Friday, 27 November 2009

Tales from the Tribunal Part 2

An interesting mystery still remains from my tribunal experience.

First, a little background. During the preparation of the evidence bundle for an employment tribunal either party might want to see evidence that only the other party has. Most of the time if you ask for it you get it and everyone gets on fine.

However, on occasions, one party may not wish to hand evidence over. There can be very good reasons for this, the documents requested may include details of other workers and the employer may not think they are relevant to the case, or it may be considered that you're going on a fishing trip. In such circumstances the party wanting to see the documents will need to request a disclosure order from the tribunal and usually a case management discussion will be held and you are expected to justify why you need the info.

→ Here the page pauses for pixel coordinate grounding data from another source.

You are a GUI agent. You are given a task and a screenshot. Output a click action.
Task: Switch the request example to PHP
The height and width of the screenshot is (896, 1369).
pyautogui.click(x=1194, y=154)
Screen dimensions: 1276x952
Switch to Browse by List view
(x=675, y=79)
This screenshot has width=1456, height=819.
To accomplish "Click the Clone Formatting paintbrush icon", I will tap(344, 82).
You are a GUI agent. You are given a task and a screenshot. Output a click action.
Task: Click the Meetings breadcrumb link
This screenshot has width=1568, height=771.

This was the situation I found myself in on 3 September, I wanted to see some notes of meetings and NCC didn't want me to have them. In the end the judge ordered a partial disclosure for notes that related to a particular person and a bundle of notes duly arrived some days later. I presumed that was all there was. One of NCC's senior solicitors represented them at this case management discussion.

Moving on to the second day of the full tribunal hearing (or might have been the third, not sure, it's a bit of a blur now) I was being cross examined by NCC's barrister when we had another of those 'rabbit out of the hat' moments. Apparently one of the witnesses (who is a rather senior manager) suddenly remembered that they had some notes of a meeting which proved beyond doubt what a nasty man I was.

Not really good enough, I said, I at least need to look at them overnight, which the judge agreed to. The notes were provided and I put them away to look at later.

You can imagine my surprise when I got home and looked at the notes and found that they clearly should have been provided under the disclosure order. Very naughty. Why hadn't they been provided earlier? Was it the senior manager who kept them back or the senior solicitor?

Anyway, moving on to the next week and it was my turn to cross examine NCC's witnesses and the senior manager took the stand. First question I asked was why she hadn't provided the notes as ordered and, quick as a flash she said that nobody had asked her to. I clarified that the senior solicitor had never asked for the notes and she confirmed that was the case. She said all this on oath.

So you see we are left with a little mystery. Do we believe the witness on oath saying nobody asked her for the notes (and thus selling a senior member of NCC's legal team down the river) or do we assume that a senior solicitor would not be so stupid as to fail to comply with an order of the tribunal, seeing as that would arguably be a breach of the Solicitors' Code of Conduct rule 11.02. Especially when they had been in charge of the case for 9 months.

I don't know, the only way I can think of to get to the bottom of this is to make a complaint about the senior solicitor to the Solicitors Regulation Authority who presumably will be able to investigate and establish the facts. It's more work though and I'm not sure I can be bothered which is why I've left the names out of this story. For now.

What do you think folks? Thumbs up or thumbs down?